GPA: Core Algorithms and Random-Start Wrappers

In GPArotation: Gradient Projection Factor Rotation

Core Algorithms and Random-Start Wrappers

Description

Gradient projection rotation optimization routines for orthogonal and oblique factor rotation. These functions can be used directly to rotate a loadings matrix, or indirectly through a rotation objective passed to a factor estimation routine such as factanal.

Usage

    GPForth(A, Tmat=diag(ncol(A)), normalize=FALSE, eps=1e-5, maxit=1000, 
       method="varimax", methodArgs=NULL)
    GPFoblq(A, Tmat=diag(ncol(A)), normalize=FALSE, eps=1e-5, maxit=1000, 
       method="quartimin", methodArgs=NULL)

    GPFRSorth(A, Tmat=diag(ncol(A)), normalize=FALSE, eps=1e-5, maxit=1000, 
       method="varimax", methodArgs=NULL, randomStarts=0, ...)
    GPFRSoblq(A, Tmat=diag(ncol(A)), normalize=FALSE, eps=1e-5, maxit=1000, 
       method="quartimin", methodArgs=NULL, randomStarts=0, ...)
    

Arguments

A	initial factor loadings matrix for which the rotation criterion is to be optimized.
Tmat	initial rotation matrix.
normalize	see details.
eps	convergence is assumed when the norm of the gradient is smaller than eps.
maxit	maximum number of iterations allowed in the main loop.
method	rotation objective criterion.
methodArgs	a list of additional arguments passed to the rotation objective.
randomStarts	number of random starts (GPFRSorth and GPFRSoblq only).
...	additional arguments passed to GPForth or GPFoblq, such as eps and maxit when calling via GPFRSorth or GPFRSoblq.

Details

The GPFRSorth and GPFRSoblq functions serve as the primary user interfaces for orthogonal and oblique rotations, respectively.

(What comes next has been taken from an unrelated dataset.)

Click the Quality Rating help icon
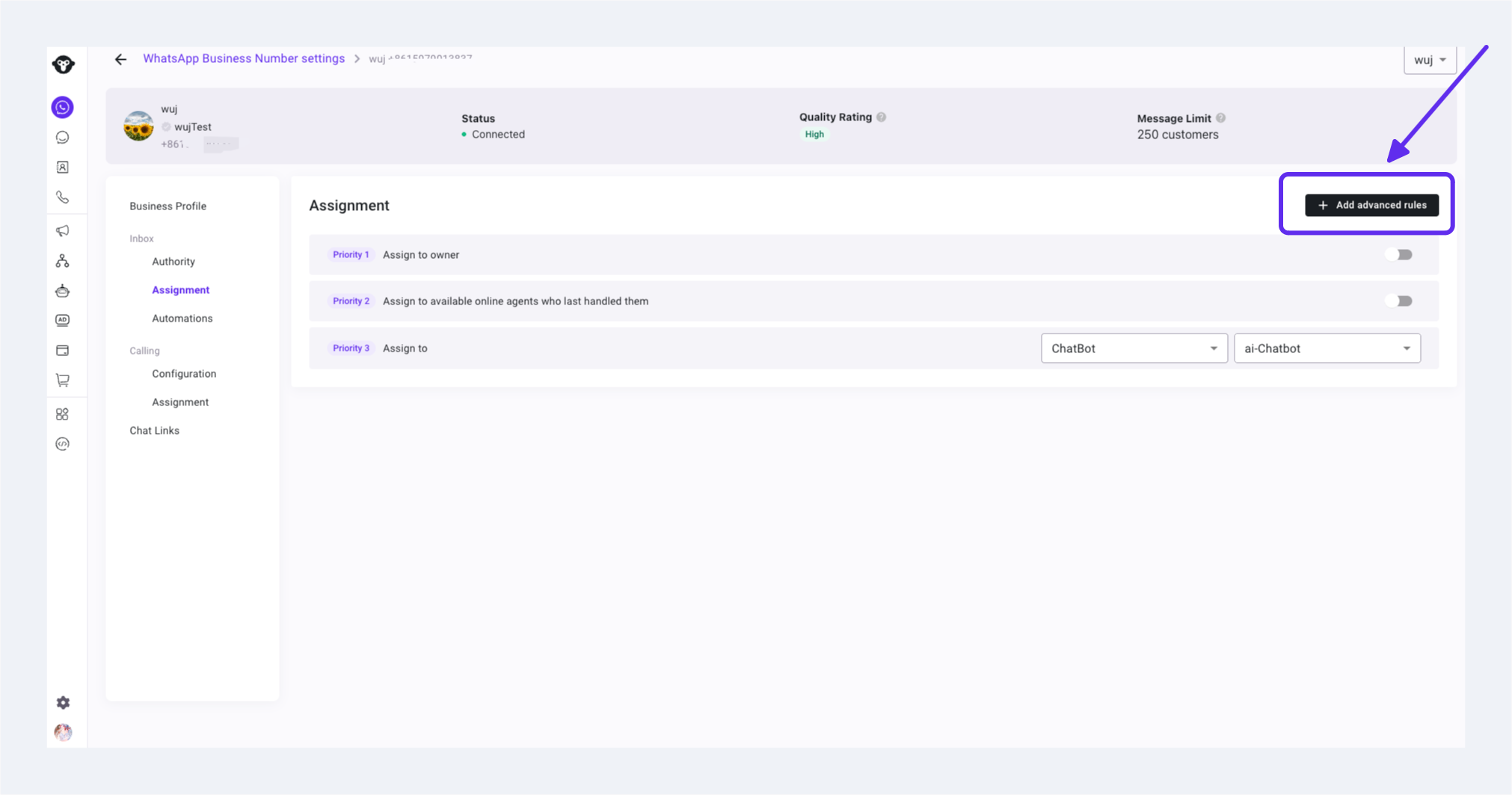1512x795 pixels. tap(882, 117)
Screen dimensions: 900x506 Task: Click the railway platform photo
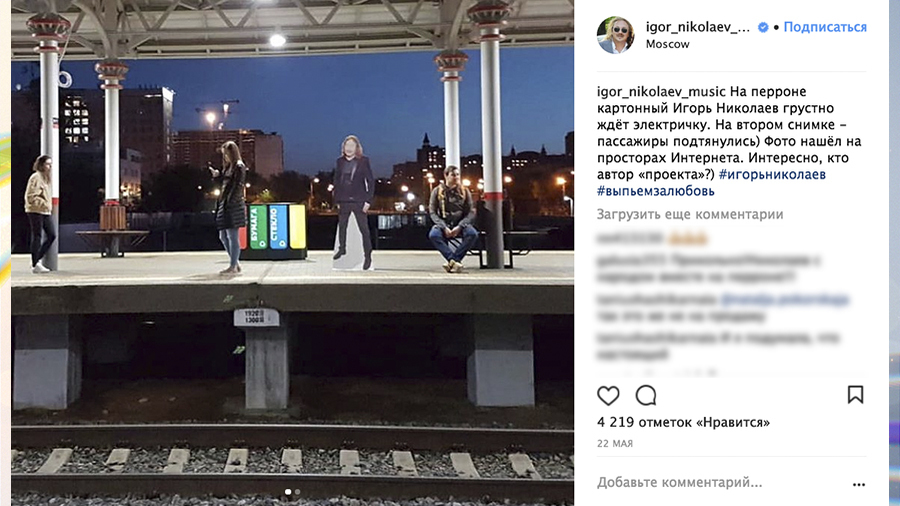click(x=292, y=253)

They act as wrappers for the core GP algorithms (GPForth for orthogonal rotation and GPFoblq for oblique rotation), extending them with the ability to perform multiple random starts. Any additional arguments provided to these wrappers are passed directly down to the underlying GP algorithms. While the wrappers are generally recommended, the core functions GPForth and GPFoblq can also be invoked directly.

All of these functions require an initial loadings matrix, A, which fixes the equivalence class over which the optimization is performed. This matrix must be the solution to an orthogonal factor analysis problem, such as one obtained from factanal or another factor estimation routine.

Mathematically, a general rotation of a matrix A is defined as A %*% solve(t(Th)). In the case of orthogonal rotation, the initial rotation matrix Tmat is orthonormal, which simplifies the rotation formula to A %*% Th. In all scenarios, the final rotation matrix Th is computed by the GP rotation algorithm.

An accessible introduction to gradient projection algorithms for factor rotation is provided in Mansolf and Reise (2016).

The normalize argument

The normalize argument specifies whether and how the loadings matrix should be normalized prior to rotation, and subsequently denormalized after rotation.

• If FALSE (the default), no normalization is performed.

• If TRUE, Kaiser normalization is applied so that the squared row entries of the normalized matrix A sum to 1.0. This procedure is sometimes referred to as Horst normalization.

• If provided as a vector (which must have a length equal to the number of indicators, i.e., the number of rows in A), the columns of A are divided by this vector before rotation and multiplied by it afterward.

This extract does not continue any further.